The draft legislation was presented to the legislators for discussion during the current session of the Standing Committee of the National People’s Congress. The Minister of Education of China highlighted issues such as the difficulty of enrolling children into kindergartens due to exorbitant fees, which are unaffordable for the majority of China’s population.
The proposed legislation underscores the pivotal role of the government in establishing a comprehensive system of state-sponsored preschool services encompassing both urban and rural areas. To facilitate equitable and rational allocation of educational resources, the draft specifies that local governments must narrow the educational disparities in preschool education between different regions.
The draft legislation envisions the creation of a financial assistance system for preschoolers from low-income families, while also mandating the inclusion of children with disabilities who are capable of adapting to the kindergarten environment.
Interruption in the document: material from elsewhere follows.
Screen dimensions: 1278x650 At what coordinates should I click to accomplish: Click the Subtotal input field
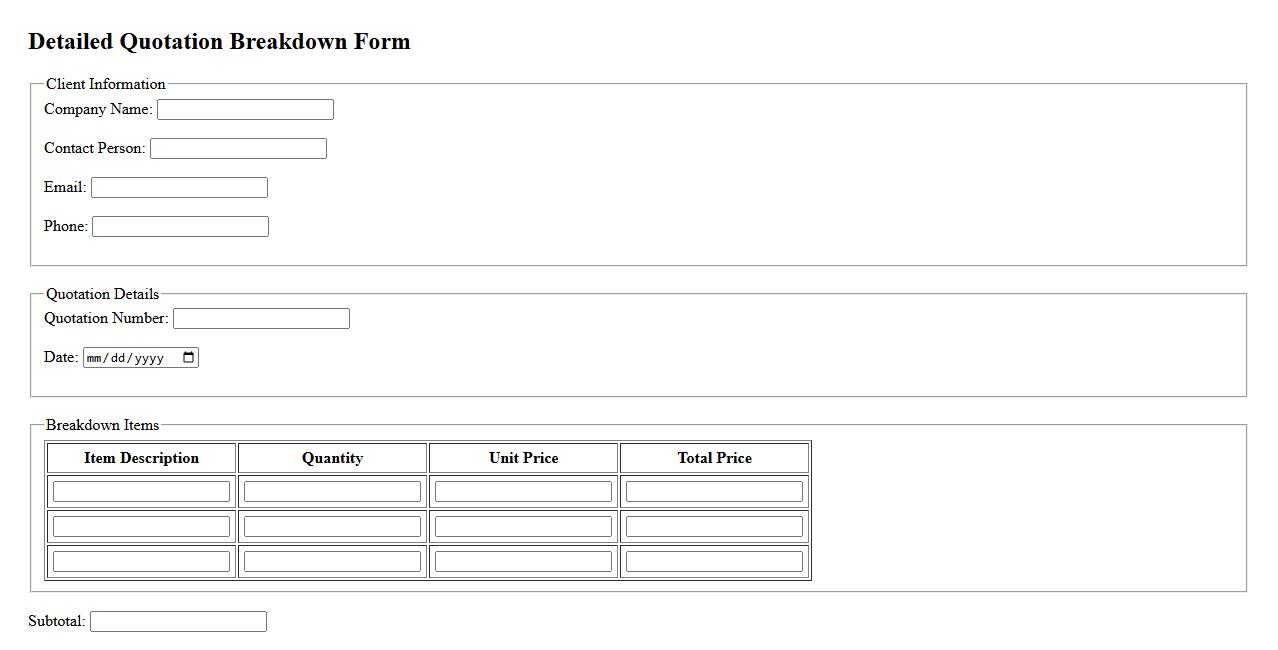click(x=178, y=622)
Meanwhile, as per the proposed bill, the government is tasked with directing non-governmental organizations to contribute accessible resources for preschool education. Additionally, social capital will not be permitted to exert control over state kindergartens or non-profit private kindergartens through business mechanisms such as mergers or acquisitions.
The draft underscores the government’s obligation to invest more in preschool education and elevate teacher training. It further specifies that kindergartens must accord paramount attention to ensuring the safety of children.
The project prohibits preschool educational institutions from conducting any forms of testing on children, except for necessary medical examinations. It also forbids burdening children with elements of primary school curricula. While this issue had been previously raised, routine implementation of this practice persists in Chinese preschool education to this day.
This state support is associated with the low birth rate in China. In 2016, the government announced the end of the “one-child policy.” However, significant population growth has yet to materialize. According to surveys, over half of all parents did not plan to have a second child due to concerns about their financial capacity to care for them.